With this short-term solution to poverty signed into law, Democrats interested in reducing poverty over the long term could soon push for some of the bill’s provisions — like the enhanced tax credits — to extend beyond 2021. “Many liberals hope these policies can be made permanent so this income boost does not disappear in 2022,” per The Washington Post.
“If these programs do stick around, it raises questions about whether Democrats should be paying for them and not treating them like they are emergency relief. But advocates on the left point out that if America’s safety net were better, not as many people would have fallen into such a difficult situation during the pandemic and the nation would not need as large of a response.”
Some have already begun down that path. As the Post’s Erica Werner observed, Democrats once touted the bill as a necessary response to a calamitous, rare situation. “But then,” she wrote, “the language began to shift to something much different: an anti-poverty measure with few precedents in U.S. history.” House Ways and Means Committee Chairman Richard E. Neal, D-Mass., Werner’s story noted, claimed “We are going to change lives with this legislation”; Rep. Ro Khanna, D-Calif., described the bill as “an ideological revolution on behalf of justice,” Werner added. And House Speaker Nancy Pelosi, D-Calif., called it potentially more consequential than the Affordable Care Act. “The Democrats’ comments seemed to confirm — even endorse — GOP complaints that the sprawling bill does more to address long-held liberal priorities,” Werner continued, “than attack the twin economic and health care crises brought on by the coronavirus pandemic.”
But it does, foremost, address the pandemic. COVID-19, per Politico, is the nexus of this opportunity for Democrats; it’s a major component of what brought Biden to a new position on America’s safety net. “Part of Biden’s evolution on welfare spending is tied to the pandemic and the massive economic hole that it has caused,” the authors wrote. “But,” they admit, “another part of it reflects the evolution the Democratic Party has undergone in recent years. Once fearful of race-baiting rhetoric on supposedly lazy ‘welfare queens,’ the party now is largely unapologetic about spending money to strengthen the social safety net.”

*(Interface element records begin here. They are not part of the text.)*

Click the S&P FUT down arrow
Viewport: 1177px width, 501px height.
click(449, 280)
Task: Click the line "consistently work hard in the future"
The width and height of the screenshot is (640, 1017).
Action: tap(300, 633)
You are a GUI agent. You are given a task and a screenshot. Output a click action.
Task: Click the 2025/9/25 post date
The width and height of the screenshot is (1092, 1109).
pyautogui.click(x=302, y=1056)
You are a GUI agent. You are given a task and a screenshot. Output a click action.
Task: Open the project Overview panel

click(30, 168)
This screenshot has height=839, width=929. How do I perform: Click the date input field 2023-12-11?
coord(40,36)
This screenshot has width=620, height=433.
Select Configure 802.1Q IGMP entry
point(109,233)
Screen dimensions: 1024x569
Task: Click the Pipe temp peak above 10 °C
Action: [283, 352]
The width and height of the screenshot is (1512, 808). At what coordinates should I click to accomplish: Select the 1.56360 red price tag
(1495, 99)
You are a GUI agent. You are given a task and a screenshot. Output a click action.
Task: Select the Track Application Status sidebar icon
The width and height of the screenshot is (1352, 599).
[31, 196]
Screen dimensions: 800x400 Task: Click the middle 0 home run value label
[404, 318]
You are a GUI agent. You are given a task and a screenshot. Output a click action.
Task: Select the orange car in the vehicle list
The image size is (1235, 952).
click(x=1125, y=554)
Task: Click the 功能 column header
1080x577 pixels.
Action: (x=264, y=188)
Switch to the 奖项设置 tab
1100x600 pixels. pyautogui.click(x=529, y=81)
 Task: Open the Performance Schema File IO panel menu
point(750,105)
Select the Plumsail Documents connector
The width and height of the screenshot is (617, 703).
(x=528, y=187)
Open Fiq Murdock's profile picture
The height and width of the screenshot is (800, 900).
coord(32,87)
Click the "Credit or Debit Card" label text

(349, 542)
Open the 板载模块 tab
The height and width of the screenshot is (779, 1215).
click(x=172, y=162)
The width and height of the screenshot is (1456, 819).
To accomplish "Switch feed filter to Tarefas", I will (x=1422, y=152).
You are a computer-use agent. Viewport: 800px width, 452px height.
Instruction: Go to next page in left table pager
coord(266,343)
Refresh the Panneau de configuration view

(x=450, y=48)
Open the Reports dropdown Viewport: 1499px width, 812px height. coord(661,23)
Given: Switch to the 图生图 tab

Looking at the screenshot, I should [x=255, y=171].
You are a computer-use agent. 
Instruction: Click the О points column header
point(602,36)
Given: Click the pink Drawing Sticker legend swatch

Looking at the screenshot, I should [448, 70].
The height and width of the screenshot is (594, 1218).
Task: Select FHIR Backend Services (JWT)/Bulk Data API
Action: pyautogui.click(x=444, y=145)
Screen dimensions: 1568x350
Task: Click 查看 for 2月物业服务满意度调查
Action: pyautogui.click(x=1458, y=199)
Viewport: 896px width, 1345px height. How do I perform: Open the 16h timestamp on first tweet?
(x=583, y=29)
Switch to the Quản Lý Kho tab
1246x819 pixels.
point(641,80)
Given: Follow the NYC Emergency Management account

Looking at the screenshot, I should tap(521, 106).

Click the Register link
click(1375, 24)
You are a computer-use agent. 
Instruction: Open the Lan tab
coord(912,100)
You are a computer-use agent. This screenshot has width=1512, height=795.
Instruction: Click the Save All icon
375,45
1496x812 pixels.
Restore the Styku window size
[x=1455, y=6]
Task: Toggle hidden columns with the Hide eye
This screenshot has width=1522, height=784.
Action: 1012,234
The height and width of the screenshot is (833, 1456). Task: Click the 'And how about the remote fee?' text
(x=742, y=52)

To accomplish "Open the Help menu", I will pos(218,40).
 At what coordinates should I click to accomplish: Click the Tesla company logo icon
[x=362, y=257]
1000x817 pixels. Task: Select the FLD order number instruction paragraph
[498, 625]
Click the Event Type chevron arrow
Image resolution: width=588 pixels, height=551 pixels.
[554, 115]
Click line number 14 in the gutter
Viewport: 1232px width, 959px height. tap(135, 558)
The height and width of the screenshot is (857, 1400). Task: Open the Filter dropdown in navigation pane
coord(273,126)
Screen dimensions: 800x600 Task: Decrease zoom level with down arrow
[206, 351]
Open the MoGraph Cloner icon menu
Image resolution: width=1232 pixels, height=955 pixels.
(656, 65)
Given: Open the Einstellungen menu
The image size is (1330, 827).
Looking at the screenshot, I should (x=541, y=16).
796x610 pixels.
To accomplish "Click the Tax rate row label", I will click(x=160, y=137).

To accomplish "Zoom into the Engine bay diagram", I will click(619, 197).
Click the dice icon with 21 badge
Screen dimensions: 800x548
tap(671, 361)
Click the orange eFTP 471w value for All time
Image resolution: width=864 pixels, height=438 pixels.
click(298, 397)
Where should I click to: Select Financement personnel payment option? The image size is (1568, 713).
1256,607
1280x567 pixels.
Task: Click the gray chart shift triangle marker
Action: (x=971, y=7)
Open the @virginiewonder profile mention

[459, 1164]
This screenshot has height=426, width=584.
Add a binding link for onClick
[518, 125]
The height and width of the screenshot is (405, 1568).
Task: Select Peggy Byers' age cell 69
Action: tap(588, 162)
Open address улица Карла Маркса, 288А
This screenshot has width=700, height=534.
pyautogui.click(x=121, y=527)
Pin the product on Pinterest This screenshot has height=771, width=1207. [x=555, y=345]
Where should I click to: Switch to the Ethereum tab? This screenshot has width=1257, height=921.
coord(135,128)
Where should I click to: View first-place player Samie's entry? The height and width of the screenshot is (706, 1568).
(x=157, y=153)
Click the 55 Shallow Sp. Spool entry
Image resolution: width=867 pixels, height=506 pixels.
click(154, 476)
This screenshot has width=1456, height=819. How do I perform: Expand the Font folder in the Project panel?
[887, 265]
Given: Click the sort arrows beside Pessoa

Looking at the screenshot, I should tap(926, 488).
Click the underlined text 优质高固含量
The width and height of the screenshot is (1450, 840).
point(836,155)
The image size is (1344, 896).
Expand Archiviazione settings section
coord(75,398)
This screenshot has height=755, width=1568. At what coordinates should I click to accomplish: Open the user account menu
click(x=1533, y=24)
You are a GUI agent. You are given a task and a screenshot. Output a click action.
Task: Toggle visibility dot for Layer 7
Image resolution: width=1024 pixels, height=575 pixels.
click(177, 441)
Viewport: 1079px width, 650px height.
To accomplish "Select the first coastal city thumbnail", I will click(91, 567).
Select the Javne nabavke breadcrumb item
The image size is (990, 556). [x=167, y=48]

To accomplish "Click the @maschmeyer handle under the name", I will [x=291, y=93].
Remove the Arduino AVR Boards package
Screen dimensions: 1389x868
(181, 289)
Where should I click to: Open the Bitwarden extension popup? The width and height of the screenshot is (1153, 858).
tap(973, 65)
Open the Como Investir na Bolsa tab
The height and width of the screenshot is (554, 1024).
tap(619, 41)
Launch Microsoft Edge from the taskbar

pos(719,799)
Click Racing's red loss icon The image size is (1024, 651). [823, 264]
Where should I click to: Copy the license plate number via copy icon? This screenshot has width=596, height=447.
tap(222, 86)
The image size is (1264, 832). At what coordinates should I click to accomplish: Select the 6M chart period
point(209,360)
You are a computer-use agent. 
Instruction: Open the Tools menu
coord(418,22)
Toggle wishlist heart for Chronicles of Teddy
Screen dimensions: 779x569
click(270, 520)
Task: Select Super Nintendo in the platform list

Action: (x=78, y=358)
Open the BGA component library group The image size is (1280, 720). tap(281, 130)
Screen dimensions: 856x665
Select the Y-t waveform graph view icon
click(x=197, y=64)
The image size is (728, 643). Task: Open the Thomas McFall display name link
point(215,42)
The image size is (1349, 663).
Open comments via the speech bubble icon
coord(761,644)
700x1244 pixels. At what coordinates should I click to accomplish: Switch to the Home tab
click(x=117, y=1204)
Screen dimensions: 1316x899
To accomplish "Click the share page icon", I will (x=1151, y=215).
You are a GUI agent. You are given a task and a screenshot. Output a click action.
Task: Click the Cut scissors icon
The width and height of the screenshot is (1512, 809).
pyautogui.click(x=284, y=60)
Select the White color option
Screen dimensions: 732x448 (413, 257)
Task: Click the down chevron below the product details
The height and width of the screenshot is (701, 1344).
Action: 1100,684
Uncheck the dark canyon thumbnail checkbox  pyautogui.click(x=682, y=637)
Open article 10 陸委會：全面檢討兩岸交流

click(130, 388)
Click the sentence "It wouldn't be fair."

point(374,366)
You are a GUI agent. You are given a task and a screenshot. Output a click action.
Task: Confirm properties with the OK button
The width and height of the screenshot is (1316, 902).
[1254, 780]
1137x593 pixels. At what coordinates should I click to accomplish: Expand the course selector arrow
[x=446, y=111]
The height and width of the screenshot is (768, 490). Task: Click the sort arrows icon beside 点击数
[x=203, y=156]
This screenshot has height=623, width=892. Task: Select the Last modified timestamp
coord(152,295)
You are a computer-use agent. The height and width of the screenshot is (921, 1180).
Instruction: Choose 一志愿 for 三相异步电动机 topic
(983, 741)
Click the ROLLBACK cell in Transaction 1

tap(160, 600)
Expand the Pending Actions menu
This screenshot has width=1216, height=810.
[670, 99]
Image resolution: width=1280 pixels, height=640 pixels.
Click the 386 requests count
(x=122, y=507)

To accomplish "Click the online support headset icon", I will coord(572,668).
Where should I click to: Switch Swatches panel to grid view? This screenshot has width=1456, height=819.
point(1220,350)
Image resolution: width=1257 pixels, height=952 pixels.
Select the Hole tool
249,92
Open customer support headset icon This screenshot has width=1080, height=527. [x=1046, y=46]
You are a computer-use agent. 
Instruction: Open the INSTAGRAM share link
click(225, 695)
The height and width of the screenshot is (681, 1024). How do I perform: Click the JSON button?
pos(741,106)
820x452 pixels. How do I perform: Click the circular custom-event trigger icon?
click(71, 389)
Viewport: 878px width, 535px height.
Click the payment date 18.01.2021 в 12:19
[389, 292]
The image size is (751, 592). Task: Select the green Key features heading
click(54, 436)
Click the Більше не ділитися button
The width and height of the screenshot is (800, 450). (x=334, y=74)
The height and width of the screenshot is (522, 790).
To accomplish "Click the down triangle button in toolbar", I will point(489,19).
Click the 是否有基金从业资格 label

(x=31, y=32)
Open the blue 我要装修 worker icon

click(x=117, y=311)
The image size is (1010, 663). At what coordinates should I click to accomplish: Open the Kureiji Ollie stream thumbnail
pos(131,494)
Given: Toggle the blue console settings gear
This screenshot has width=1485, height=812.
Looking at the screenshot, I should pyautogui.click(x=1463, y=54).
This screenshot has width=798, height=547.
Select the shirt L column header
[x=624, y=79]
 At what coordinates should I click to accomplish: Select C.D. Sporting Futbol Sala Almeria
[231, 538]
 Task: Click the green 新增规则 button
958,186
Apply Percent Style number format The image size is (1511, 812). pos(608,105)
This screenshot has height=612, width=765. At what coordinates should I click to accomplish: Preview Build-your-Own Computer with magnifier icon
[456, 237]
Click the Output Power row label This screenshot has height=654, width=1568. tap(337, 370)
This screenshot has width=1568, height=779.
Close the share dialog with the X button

Perhaps Biden will offer some added clarity on his administration’s long-term anti-poverty goals during Thursday night’s speech, or perhaps he’ll focus more on celebrating what’s already been done. Regardless, the American Rescue Plan marks a milestone in the country’s approach to poverty, whether its provisions — or its spirit — last or not.
Vox senior correspondent Dylan Matthews, rather than follow Schumer’s lead and compare the American Rescue Plan to Franklin D. Roosevelt’s New Deal, instead opted for an (extensive) comparison to Lyndon B. Johnson’s War on Poverty. “Biden has begun a second war on poverty,” he wrote, “and he has a short window in which to keep waging it.